China not answering Pentagon after balloon downing dangerous: Pentagon
The Biden administration says China not answering the Pentagon's calls after the shooting down of the Chinese balloon is 'really dangerous.'
After a US fighter jet successfully brought down the alleged Chinese surveillance balloon in the US territorial waters, the Chinese military is not answering the Pentagon's calls, and the Biden administration has considered the incident as 'really dangerous,' US Assistant Secretary of Defense for Indo-Pacific Security Affairs Ely Ratner said on Thursday.
"Over the last several months, the PLA [People's Liberation Army] has continued to view the mil-to-mil relationship as something that they turn on and off to express displeasure with other things that are happening in the relationship, we think that's really dangerous," Ratner said during a Senate Foreign Relations Committee hearing, adding, "We continue to have an outstretched hand, including immediately following the downing of the balloon and unfortunately to date, the PLA is not answering that call."
Pentagon Press Secretary Pat Ryder said on Wednesday that the Pentagon is committed to keeping its communication lines open with China despite the latter refusing a phone call from Defense Secretary Lloyd Austin following the spur of anti-Chinese sentiment that the Pentagon spread by alleging that China had deliberately breached US airspace and sent research balloons for spying purposes.

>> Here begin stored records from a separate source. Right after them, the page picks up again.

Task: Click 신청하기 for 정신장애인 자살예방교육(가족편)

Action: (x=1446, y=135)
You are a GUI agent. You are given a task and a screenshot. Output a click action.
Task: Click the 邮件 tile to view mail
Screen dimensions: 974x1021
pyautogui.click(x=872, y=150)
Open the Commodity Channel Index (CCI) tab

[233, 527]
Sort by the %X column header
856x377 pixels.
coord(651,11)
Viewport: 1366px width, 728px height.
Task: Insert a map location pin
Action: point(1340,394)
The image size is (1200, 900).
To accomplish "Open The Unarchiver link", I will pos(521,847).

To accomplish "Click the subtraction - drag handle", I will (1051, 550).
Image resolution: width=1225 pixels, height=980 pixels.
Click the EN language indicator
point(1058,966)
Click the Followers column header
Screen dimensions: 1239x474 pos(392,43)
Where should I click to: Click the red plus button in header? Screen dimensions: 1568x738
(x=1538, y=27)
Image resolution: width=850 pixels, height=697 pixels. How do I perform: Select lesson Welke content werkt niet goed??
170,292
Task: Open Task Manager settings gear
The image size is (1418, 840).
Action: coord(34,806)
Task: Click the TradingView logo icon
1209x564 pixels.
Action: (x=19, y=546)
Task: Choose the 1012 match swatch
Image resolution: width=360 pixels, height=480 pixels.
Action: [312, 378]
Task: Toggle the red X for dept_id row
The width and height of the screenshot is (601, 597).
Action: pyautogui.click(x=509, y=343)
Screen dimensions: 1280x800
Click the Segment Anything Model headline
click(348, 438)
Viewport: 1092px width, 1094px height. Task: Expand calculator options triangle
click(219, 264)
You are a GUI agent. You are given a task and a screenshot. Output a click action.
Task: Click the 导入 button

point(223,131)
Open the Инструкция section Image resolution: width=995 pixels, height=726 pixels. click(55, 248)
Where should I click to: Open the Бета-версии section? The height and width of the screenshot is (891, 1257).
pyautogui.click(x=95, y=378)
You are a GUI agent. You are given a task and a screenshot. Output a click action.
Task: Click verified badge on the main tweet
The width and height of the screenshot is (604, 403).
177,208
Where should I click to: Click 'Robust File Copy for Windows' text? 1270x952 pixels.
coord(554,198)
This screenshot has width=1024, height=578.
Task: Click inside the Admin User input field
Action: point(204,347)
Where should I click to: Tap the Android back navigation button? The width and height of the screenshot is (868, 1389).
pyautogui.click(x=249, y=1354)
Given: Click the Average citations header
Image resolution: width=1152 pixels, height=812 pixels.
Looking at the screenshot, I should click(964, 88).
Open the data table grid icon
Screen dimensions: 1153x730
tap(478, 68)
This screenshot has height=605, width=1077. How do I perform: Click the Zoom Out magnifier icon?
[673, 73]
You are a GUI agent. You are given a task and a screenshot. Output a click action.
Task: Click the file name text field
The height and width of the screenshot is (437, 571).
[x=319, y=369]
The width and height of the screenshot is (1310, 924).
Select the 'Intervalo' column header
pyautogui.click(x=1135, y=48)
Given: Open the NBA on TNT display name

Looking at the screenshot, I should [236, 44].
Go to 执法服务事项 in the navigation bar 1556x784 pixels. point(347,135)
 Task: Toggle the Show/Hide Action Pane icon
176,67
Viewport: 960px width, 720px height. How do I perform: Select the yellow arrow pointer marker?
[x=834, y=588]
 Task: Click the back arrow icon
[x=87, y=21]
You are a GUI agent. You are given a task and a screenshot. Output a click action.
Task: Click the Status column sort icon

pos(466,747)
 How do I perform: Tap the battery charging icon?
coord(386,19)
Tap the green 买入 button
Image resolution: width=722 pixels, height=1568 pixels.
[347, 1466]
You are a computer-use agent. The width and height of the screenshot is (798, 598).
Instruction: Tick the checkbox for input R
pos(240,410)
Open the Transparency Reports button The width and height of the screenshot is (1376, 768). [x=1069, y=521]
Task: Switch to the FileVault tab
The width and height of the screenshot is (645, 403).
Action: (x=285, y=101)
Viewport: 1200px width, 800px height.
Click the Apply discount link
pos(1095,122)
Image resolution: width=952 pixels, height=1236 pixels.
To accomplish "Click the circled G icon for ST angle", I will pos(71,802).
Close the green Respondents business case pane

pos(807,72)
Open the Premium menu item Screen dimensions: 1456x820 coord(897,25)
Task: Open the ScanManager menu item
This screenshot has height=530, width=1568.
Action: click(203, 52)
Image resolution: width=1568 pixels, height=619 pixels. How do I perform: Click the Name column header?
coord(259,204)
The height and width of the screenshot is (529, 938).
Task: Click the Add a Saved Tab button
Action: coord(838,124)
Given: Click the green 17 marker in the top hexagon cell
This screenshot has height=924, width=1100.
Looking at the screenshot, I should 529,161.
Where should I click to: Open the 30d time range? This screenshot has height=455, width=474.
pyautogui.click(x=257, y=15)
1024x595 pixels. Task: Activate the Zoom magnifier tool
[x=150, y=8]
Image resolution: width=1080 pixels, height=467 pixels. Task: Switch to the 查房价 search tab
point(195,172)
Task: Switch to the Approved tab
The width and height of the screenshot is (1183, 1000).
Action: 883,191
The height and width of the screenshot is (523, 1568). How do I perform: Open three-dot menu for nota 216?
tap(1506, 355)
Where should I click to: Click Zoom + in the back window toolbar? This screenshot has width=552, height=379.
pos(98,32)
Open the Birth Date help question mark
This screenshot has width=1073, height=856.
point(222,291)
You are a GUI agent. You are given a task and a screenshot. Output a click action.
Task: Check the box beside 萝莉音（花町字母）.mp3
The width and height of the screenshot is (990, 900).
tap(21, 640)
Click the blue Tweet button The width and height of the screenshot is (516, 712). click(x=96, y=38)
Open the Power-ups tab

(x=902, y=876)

US intelligence believes that the suspected Chinese surveillance balloon was part of a vast surveillance program of China's People's Liberation Army, The Washington Post reported on Tuesday, citing several US officials.
However, China maintains that the airship was conducting scientific research, and Beijing's Ministry of Foreign Affairs said a few days ago via a spokesperson that the country regretted the unintended breach of US airspace.
The spokesperson said that the device had strayed away from its planned course due to force majeure.
The Chinese Foreign Ministry stated on Saturday that "China... never violated the territory and airspace of any sovereign country," adding that "some politicians and media in the United States used the (balloon) incident as a pretext to attack and smear China."
This came ahead of a scheduled visit to China by US Secretary of State Antony Blinken intended to ease the tensions between the two countries.
The Financial Times reported that Blinken canceled his trip to Beijing over the incident, hours before he was supposed to depart for China.
Later on, the Pentagon said the Chinese research balloon that accidentally breached US airspace on Thursday poses no threat to people on the ground.
Ryder told a press conference that the balloon was a surveillance balloon, adding, "We do assess at this time that it does not pose a physical threat to people on the ground."
Read: US to keep, study and 'exploit' Chinese 'spy' balloon debris: Sullivan
Today, Japan announced that it is analyzing several unidentified aerial objects spotted over the past few years flying over the country.
As pictures buzzed on social media by locals who viewed a mysterious balloon-like object flying over northern Japan back in June 2020, authorities expressed baffled behavior.
While Japan’s meteorological agency rushed to explain that the floating device did not belong to it, the Japanese government ruled out any suggestions saying it may belong to a foreign government. However, recent events have raised some serious questions and prompted a re-evaluation.